Each line below containing the word "computer" needs to be shown.

[[ DATA FOR THIS EXERCISE, beginning ]]

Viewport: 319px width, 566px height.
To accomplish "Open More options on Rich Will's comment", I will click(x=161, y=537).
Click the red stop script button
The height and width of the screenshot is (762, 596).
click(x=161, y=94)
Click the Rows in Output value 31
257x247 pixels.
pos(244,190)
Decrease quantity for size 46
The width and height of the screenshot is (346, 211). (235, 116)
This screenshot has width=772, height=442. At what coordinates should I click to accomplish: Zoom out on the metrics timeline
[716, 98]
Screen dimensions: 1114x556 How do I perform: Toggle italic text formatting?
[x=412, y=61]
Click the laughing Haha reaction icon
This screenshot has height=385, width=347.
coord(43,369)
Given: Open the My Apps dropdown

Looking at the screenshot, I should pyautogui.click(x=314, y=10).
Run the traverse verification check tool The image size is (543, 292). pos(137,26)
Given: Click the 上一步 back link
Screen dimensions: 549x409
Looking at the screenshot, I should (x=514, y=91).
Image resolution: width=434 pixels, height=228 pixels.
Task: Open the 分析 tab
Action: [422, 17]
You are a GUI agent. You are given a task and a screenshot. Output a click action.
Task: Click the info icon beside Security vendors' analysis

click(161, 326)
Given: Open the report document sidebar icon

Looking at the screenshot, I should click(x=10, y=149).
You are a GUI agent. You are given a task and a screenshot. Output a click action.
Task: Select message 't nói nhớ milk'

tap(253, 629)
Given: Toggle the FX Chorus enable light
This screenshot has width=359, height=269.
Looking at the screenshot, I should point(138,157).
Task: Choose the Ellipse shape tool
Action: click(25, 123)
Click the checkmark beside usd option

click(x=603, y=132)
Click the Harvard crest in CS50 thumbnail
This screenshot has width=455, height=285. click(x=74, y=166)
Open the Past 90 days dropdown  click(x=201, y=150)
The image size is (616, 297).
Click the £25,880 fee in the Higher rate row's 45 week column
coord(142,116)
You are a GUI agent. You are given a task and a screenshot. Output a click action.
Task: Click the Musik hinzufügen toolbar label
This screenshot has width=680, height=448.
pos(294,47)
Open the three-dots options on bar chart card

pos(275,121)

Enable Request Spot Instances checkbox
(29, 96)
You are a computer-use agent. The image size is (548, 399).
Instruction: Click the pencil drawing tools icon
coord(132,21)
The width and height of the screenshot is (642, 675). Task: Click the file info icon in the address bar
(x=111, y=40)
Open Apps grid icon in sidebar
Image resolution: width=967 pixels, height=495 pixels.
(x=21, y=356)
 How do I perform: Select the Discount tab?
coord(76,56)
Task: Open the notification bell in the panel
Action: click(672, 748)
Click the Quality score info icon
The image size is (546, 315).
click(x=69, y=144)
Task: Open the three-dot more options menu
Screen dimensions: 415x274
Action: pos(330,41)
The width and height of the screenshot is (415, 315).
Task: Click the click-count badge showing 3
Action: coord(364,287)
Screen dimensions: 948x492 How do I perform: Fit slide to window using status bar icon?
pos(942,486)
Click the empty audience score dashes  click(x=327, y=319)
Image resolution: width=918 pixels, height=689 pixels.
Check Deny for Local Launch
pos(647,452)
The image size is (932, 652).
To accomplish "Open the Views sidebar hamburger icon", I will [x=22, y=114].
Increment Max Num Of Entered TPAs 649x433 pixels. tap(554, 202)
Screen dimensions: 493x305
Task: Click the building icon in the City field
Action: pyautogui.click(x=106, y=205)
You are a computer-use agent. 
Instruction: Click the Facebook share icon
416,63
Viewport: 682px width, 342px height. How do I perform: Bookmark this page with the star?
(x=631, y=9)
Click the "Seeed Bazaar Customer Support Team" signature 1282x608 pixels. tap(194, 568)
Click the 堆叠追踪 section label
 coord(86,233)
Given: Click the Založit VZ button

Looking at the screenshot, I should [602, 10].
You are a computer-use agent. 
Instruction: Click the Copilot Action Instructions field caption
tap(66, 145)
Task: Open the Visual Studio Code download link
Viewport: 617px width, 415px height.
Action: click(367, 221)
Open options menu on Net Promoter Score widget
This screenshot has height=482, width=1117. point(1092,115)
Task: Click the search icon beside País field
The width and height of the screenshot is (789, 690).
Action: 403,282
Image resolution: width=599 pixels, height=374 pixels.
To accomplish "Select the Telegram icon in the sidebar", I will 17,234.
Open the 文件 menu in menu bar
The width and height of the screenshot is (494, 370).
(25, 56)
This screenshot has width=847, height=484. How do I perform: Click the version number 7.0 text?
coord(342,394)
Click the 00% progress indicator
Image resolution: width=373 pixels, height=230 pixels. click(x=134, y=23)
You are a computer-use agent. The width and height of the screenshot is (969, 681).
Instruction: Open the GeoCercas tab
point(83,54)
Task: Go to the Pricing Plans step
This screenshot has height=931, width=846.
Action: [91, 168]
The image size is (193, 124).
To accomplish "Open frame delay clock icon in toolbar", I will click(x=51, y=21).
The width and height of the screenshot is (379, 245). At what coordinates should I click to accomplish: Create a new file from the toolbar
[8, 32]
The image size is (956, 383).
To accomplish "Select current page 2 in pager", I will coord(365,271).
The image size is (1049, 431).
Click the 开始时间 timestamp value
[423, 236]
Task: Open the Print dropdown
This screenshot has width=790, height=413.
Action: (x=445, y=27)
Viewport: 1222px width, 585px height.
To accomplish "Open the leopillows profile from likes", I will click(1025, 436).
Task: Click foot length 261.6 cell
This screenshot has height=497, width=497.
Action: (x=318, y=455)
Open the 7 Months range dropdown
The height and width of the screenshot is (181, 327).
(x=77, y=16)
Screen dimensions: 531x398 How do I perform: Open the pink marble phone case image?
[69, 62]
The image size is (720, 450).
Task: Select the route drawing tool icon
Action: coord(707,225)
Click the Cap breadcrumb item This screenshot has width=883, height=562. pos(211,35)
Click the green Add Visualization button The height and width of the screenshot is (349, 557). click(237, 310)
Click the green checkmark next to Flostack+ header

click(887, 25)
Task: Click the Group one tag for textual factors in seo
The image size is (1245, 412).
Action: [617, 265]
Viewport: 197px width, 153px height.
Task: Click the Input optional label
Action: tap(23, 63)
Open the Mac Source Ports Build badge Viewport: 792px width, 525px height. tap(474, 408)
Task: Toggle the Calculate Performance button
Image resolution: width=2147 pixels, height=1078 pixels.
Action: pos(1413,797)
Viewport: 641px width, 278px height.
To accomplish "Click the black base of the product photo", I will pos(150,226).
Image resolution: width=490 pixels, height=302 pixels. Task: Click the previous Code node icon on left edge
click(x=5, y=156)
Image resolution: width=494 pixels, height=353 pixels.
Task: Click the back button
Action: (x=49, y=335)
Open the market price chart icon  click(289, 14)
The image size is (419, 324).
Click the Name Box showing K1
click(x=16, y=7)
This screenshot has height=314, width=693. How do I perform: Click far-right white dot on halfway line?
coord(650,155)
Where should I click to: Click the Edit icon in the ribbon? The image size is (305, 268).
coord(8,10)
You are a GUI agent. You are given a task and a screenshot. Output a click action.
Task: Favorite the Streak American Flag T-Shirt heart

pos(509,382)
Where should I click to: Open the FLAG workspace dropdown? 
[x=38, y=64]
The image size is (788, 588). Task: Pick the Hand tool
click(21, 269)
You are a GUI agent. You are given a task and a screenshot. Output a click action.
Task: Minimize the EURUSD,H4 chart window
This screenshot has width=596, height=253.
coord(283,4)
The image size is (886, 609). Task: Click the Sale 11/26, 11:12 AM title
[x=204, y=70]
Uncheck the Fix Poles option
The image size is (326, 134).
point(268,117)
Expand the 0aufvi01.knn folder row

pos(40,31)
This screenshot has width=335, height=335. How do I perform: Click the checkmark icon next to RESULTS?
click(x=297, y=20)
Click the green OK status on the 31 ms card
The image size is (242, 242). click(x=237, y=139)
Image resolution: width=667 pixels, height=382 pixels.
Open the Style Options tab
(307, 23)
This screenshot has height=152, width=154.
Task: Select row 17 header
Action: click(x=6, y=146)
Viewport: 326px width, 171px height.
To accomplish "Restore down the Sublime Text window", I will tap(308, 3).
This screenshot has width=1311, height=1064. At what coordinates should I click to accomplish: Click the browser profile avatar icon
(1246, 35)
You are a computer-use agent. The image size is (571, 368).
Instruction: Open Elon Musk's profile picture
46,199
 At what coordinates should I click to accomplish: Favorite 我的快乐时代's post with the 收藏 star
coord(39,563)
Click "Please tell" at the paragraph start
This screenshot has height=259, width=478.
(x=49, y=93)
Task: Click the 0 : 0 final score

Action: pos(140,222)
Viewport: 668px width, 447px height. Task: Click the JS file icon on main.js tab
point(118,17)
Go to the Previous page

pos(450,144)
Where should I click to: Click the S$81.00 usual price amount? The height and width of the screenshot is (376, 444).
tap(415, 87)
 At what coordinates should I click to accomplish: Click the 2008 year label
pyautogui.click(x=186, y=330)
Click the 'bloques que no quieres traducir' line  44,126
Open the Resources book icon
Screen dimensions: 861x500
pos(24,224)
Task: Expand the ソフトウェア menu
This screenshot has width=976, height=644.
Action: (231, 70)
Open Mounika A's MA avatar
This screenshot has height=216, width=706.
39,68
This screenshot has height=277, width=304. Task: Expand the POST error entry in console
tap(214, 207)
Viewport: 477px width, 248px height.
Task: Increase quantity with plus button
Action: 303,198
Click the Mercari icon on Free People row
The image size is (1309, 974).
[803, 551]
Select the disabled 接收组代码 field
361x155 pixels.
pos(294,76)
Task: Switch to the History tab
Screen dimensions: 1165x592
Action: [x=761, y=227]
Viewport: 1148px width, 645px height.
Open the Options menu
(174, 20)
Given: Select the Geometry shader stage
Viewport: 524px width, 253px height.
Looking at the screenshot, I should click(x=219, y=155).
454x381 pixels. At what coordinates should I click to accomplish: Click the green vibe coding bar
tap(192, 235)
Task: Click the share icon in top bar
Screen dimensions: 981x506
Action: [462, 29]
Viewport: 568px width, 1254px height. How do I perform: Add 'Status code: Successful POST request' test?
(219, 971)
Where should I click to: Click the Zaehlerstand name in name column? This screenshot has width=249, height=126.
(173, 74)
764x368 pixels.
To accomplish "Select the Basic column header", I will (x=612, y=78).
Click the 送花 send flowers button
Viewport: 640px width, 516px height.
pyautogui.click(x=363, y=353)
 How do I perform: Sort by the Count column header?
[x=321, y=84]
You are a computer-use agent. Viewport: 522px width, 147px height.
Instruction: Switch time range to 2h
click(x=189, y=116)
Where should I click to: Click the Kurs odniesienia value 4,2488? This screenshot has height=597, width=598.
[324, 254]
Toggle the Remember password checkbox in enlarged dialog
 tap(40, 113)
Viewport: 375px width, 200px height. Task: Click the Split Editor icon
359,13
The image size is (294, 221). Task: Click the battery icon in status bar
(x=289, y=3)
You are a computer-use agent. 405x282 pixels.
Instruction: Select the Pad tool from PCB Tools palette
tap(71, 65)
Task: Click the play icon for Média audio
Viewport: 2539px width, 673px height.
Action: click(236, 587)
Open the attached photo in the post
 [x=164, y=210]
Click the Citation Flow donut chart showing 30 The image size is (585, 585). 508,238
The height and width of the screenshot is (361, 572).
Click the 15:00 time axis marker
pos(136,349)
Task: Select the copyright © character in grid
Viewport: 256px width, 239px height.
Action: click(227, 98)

[[ DATA FOR THIS EXERCISE, end ]]

REPLY TO THE EXERCISE:
You are a computer-use agent. The image size is (548, 399).
You are a computer-use agent. 
You are a computer-use agent. 
You are a computer-use agent. The width and height of the screenshot is (969, 681).
You are a computer-use agent. The image size is (571, 368).
You are a computer-use agent. Viewport: 522px width, 147px height.
You are a computer-use agent. 405x282 pixels.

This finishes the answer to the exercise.